• _EXERCISE PROMPT_
When the records are reproduced, each one must match exactly, and no picture may be kept.

------------------------------------

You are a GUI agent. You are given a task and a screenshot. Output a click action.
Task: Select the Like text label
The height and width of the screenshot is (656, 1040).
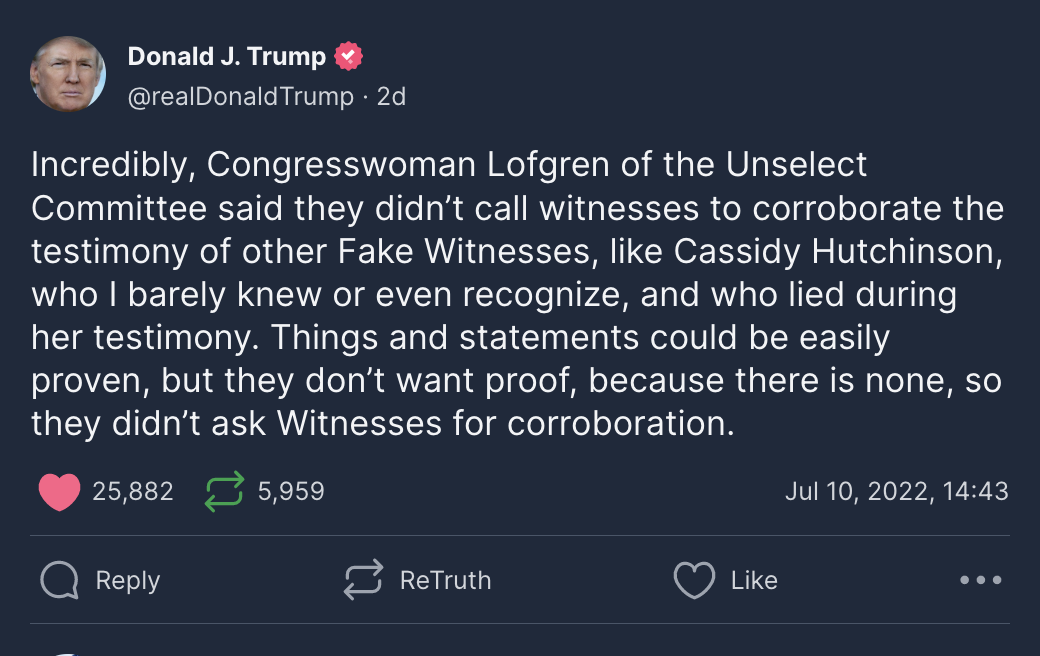tap(754, 580)
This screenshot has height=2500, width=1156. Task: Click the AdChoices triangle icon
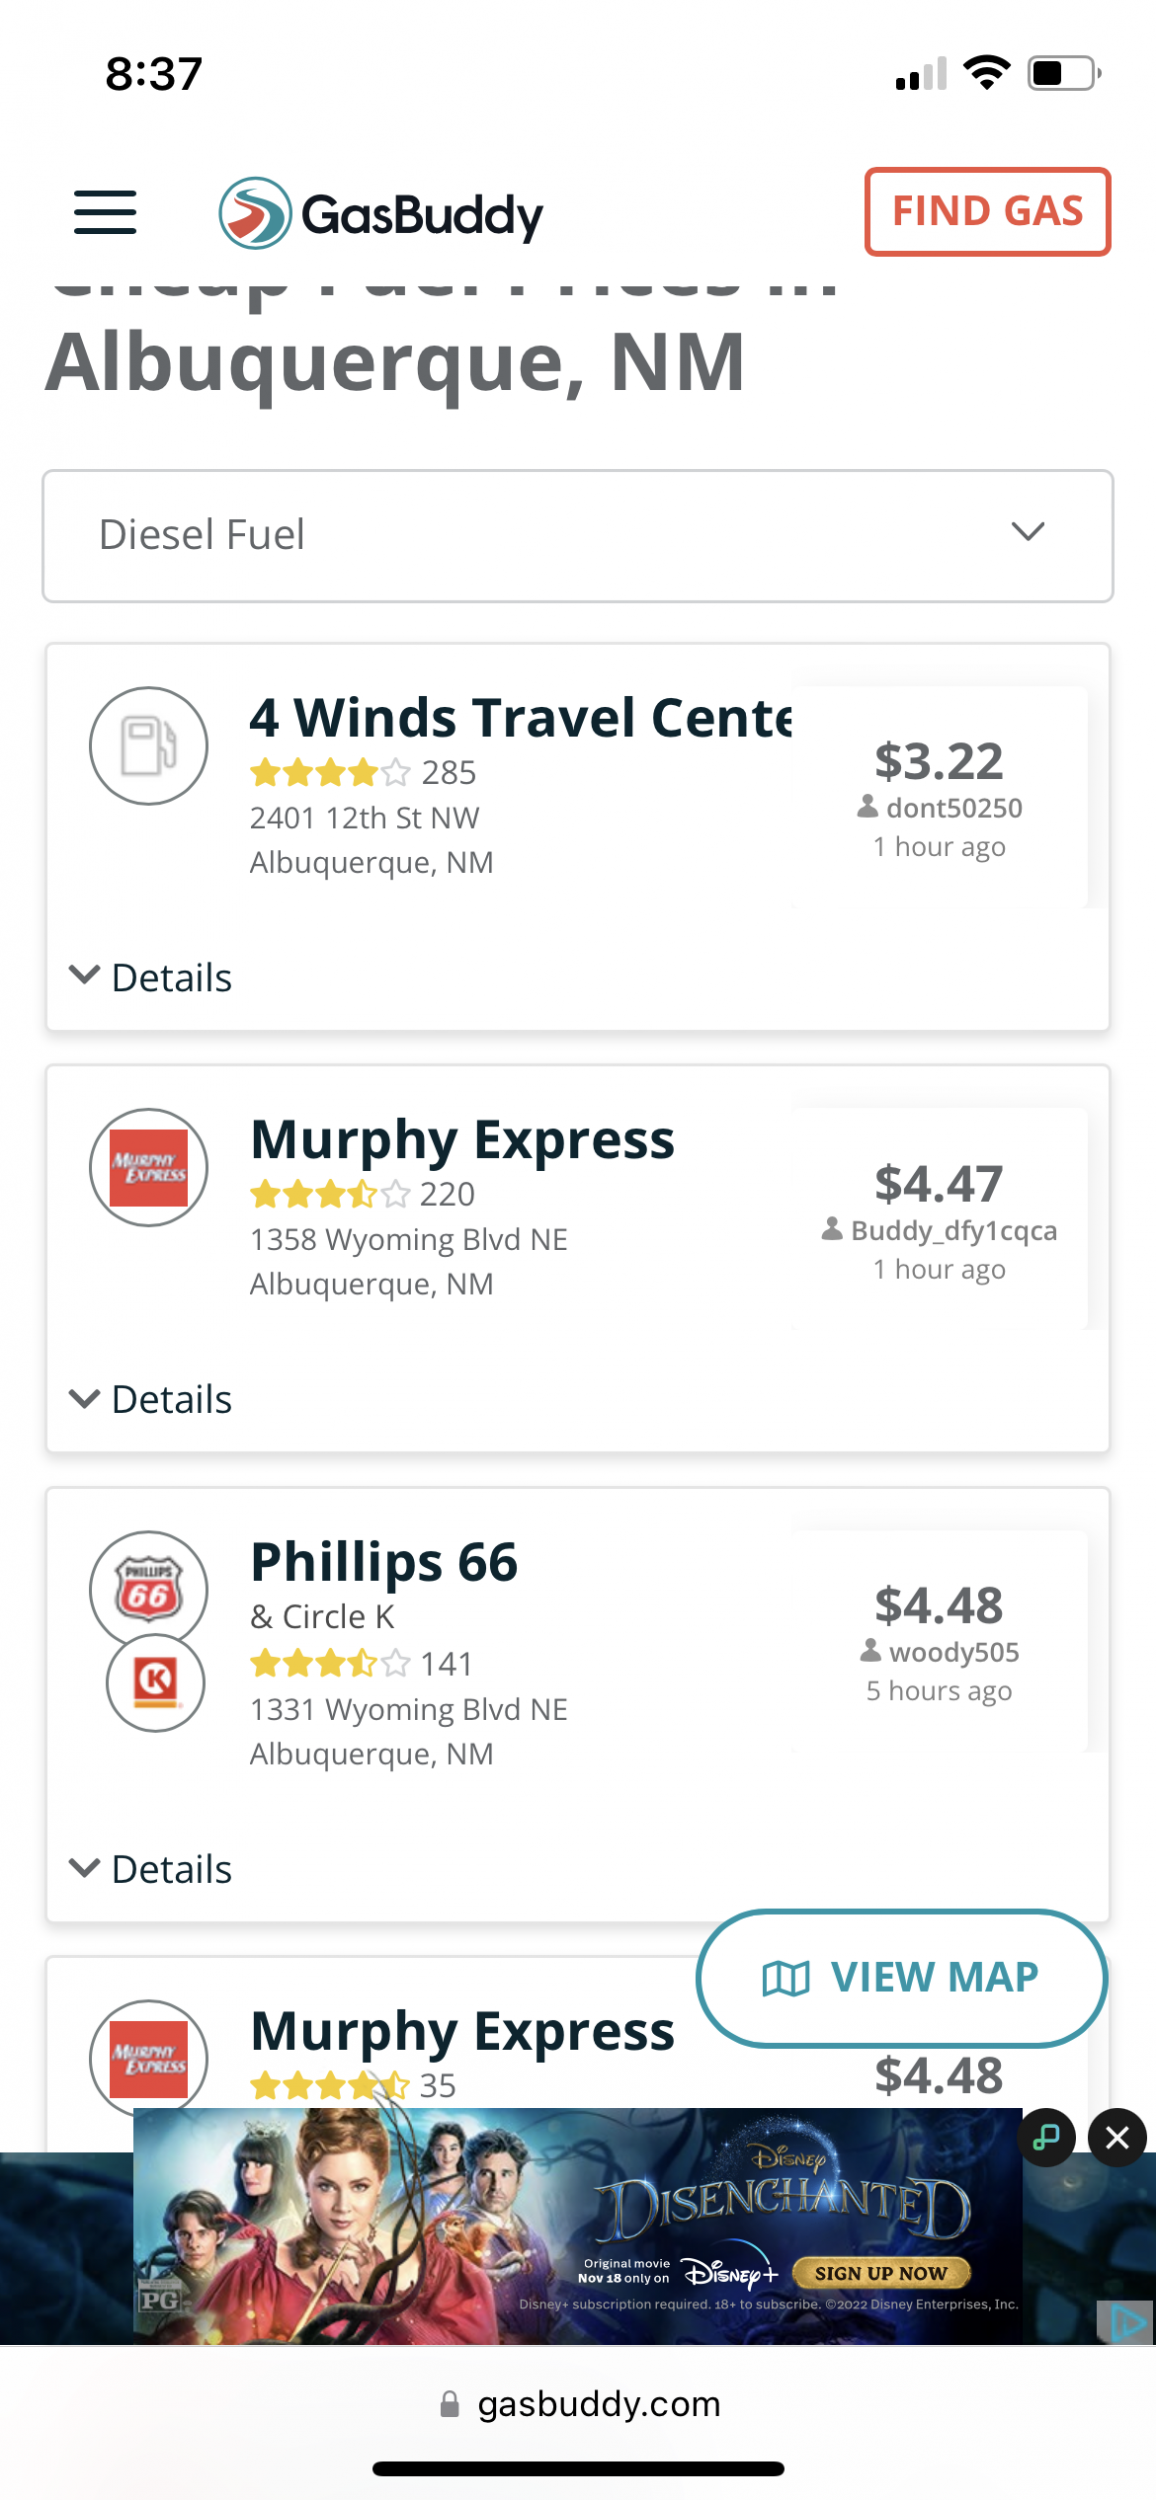point(1127,2320)
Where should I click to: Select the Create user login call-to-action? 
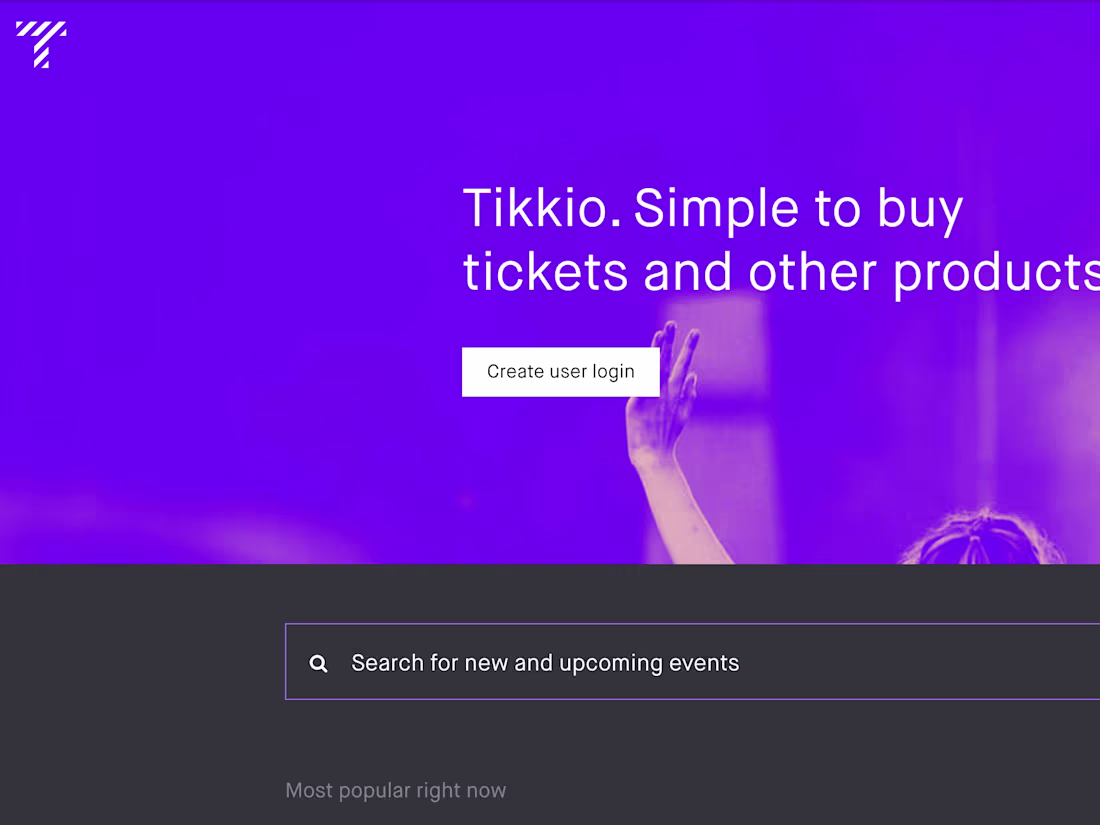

------------------------------------

• _RESPONSE TO THIS EXERCISE_
You are a GUI agent. You are given a task and a screenshot. Output a click action.
Task: Select the Like text label
The height and width of the screenshot is (656, 1040).
tap(754, 580)
This screenshot has height=2500, width=1156. Task: Click the AdChoices triangle icon
point(1127,2320)
Where should I click to: Select the Create user login call-to-action? 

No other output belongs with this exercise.